Coût des énergies renouvelables : et si l'avenir était marin ?

Eolien onshore vs éolien offshore

Le territoire français a cette particularité de disposer d’une façade maritime étendue et variée. Le potentiel énergétique y est donc énorme. Pourtant, ces potentiels énergétiques ont longtemps été négligés dans les budgets de recherche. Leur part ne dépassait pas les 8% des crédits accordés aux énergies renouvelables avant 2001. La mer offre pourtant des possibilités variées de production parmi lesquelles on peut aussi citer : l’énergie houlomotrice (provenant des vagues), l’énergie marémotrice, l’énergie thermique, l’énergie osmotique (salinité) ou encore l’énergie de la biomasse marine. Sur ce thème, l’ADEME (Agence de l’environnement et de la maîtrise de l’énergie) actualise avec une nouvelle étude relative aux énergies marines, le coût des trois modes principaux d’énergies renouvelables en France et en Europe.

 

Le coût de l’énergie éolienne offshore

Pour rappel, on oppose par définition l’éolien onshore  qui caractérise les éoliennes installée à terre, à l’éolien offshore (en mer). Il s’agit ici de l’énergie éolienne produite hors côtes, soit celle produite par les éoliennes en mer. Celles-ci peuvent être basées sur des fondations sous-marines, on parle alors d’éolien posé. Le constat est simple en la matière. Le prix d’achat de ce mode d’énergie a considérablement chuté pour les six premiers parcs attribués en 2011 et 2013. Les tarifs moyens après renégociation en 2018 les fixent respectivement, sur vingt ans d’exploitation, à 148 €/MWh et 134 €/MWh. Pour le dernier projet accordé à EDF en 2018, ce tarif d’achat est passé à 44 €/MWh sur vingt ans.

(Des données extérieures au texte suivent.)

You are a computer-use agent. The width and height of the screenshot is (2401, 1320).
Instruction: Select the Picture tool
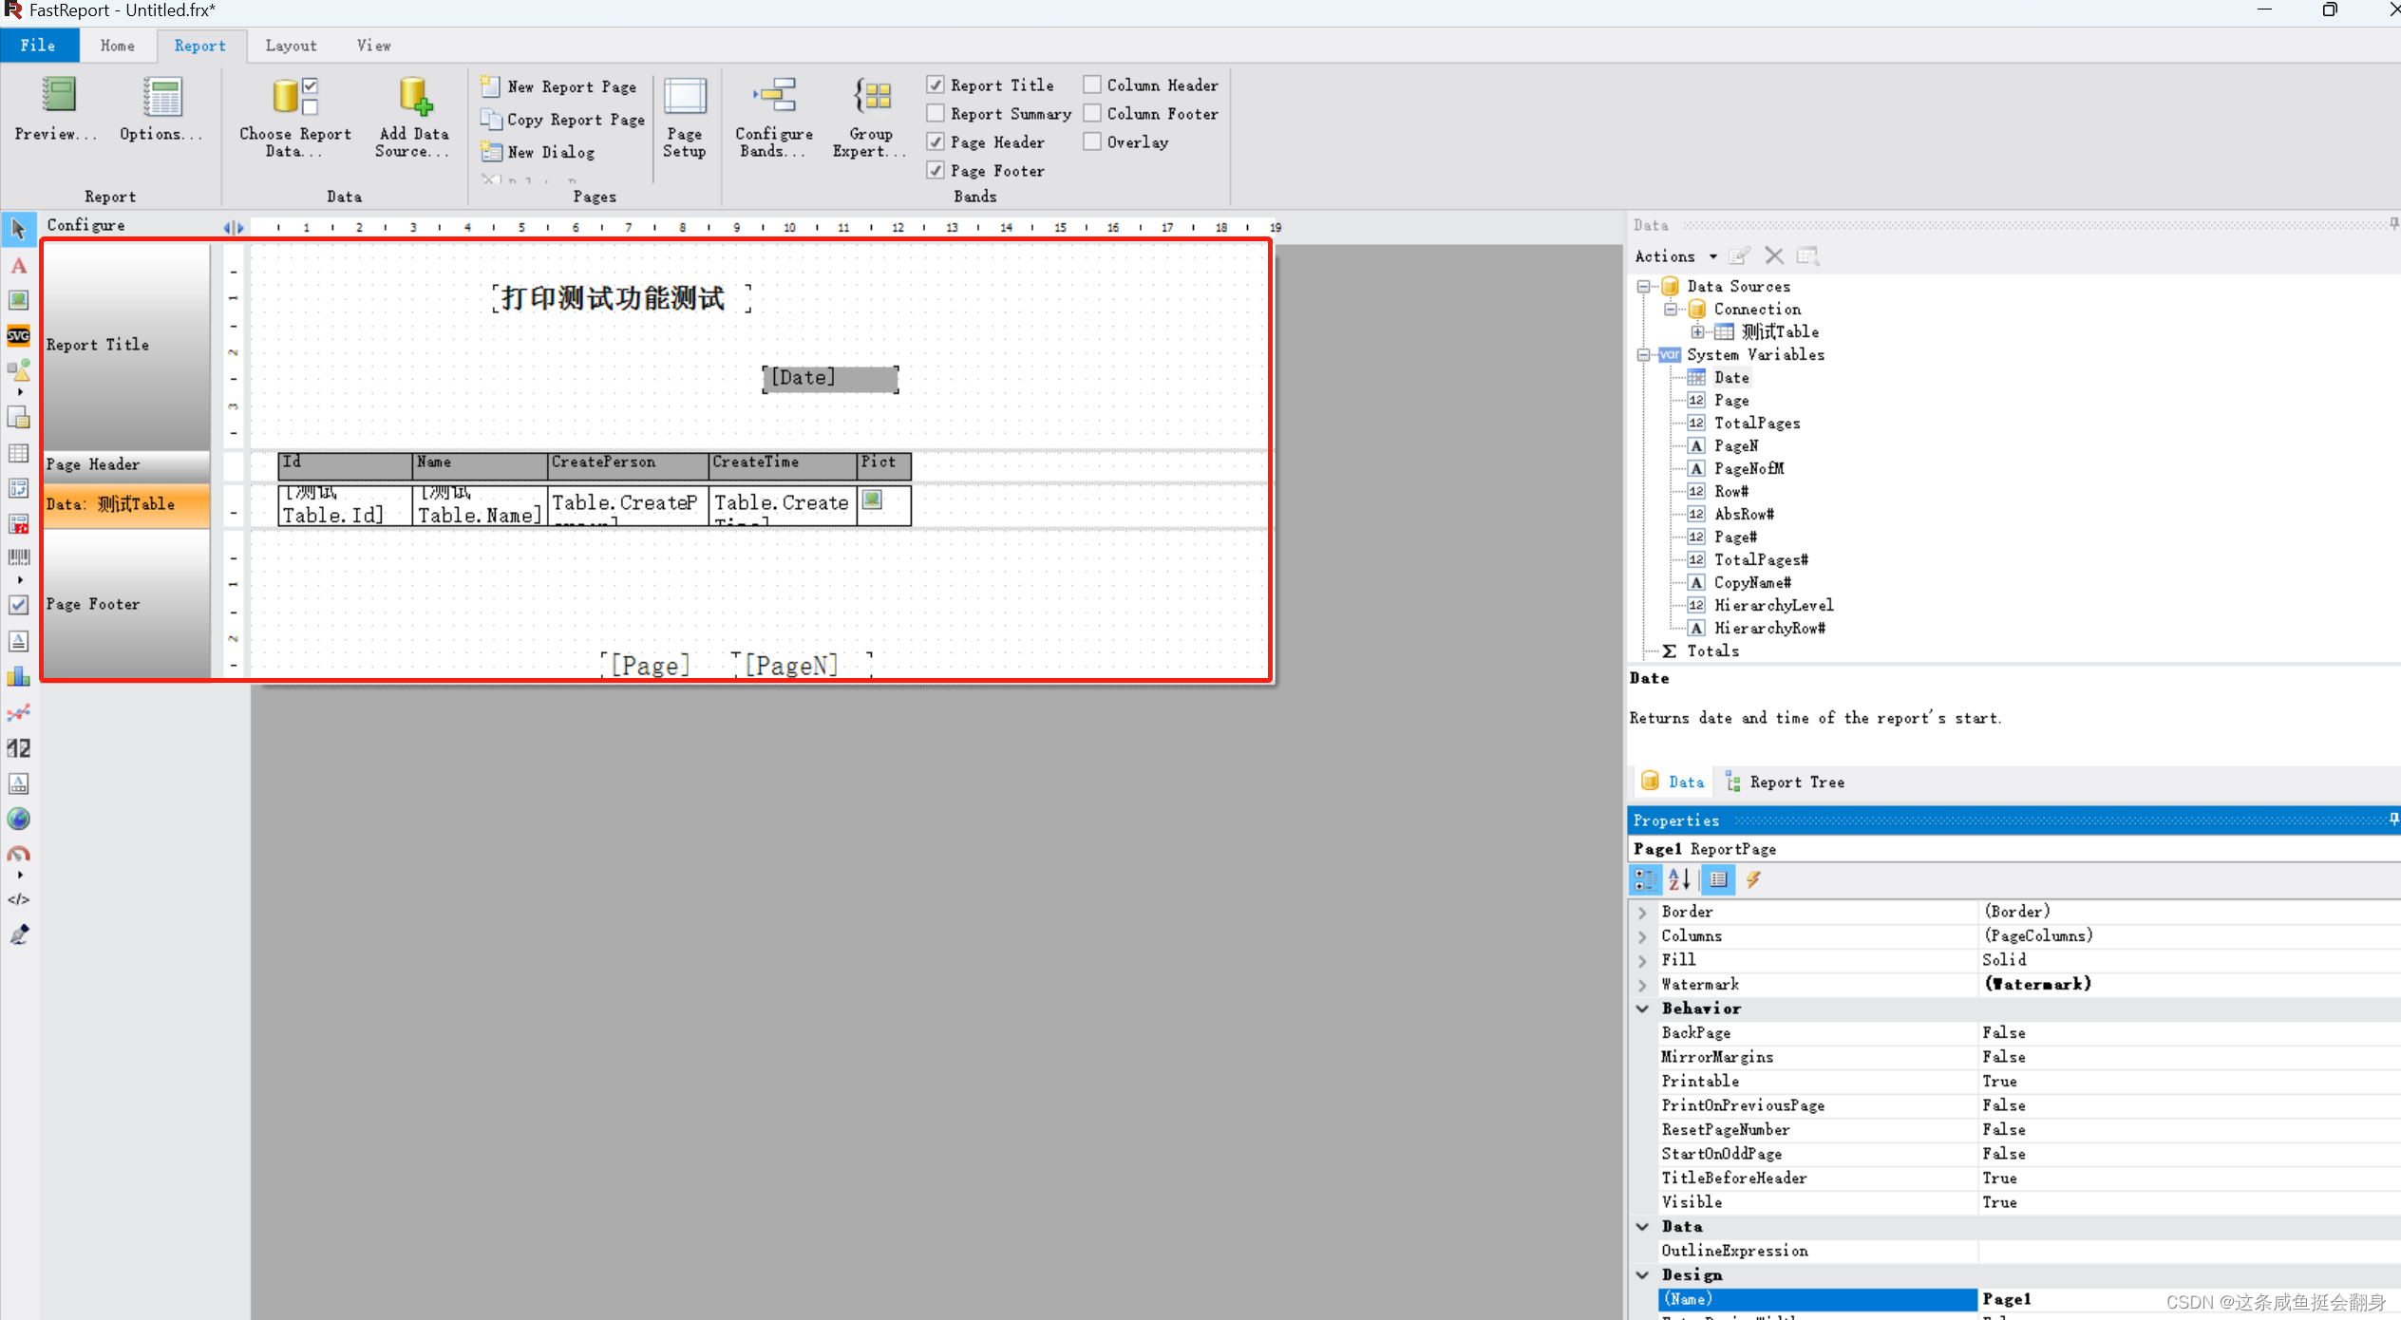tap(19, 299)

Le constat chiffré est le même dans les autres pays européens utilisant l’éolien posé. on parle ici de l’Allemagne, du Danemark, des Pays-Bas et du Royaume-Uni. Les prix négociés par les porteurs de projet y sont chuté de 170 €/MWh en 2014, à 140 €/MWh en 2015, et jusqu’à 60 €/MWh en 2016-2017.

Et la tendance devrait se confirmer dans les années à venir grâce notamment au prolongement de la durée de vie des structures et à la diminution des coûts d’exploitation. Ainsi, selon l’étude de l’ADEME, le coût de production se situera entre 56 à 88 €/MWh en 2030, puis entre 35 et 54 €/MWh à l’horizon 2050.

 

L’éolien flottant : les coûts en baisse des projets pilotes

Dans ce cas, les éoliennes sont reliées aux fonds marins par des lignes d’ancrage. L’étude rappelle que ce procédé est marginal puisque  qu’il n’existe à ce jour qu’un seul parc d’exploitation en Europe. Mais d’ici à 2022, huit parcs pilotes devraient voir le jour, dont quatre en France. Parallèlement, la programmation pluriannuelle de l’énergie (PPE) entend augmenter les puissances ainsi produites jusqu’à 1000 MW. Le coût actualisé de l’énergie d’un parc pourrait être alors de 77 à 97€/MWh en 2030. Et il devrait chuter à nouveau entre 58 et 71MWh en 2050.

 

L’énergie d’origine hydrolienne : une baisse des coûts encourageante

Alors que les éoliennes utilisent la force du vent, l’hydrolienne exploite l’énergie cinétique des courants marins, et ce, grâce à des turbines. Le procédé est le plus récent et les projets sont essentiellement des pilotes, mais les résultats sont très encourageants. En effet, selon l’ADEME, une baisse des coûts de près de 40% a déjà été enregistrée. L’étude se base sur une comparaison entre les premiers démonstrateurs et les machines récemment exploitées.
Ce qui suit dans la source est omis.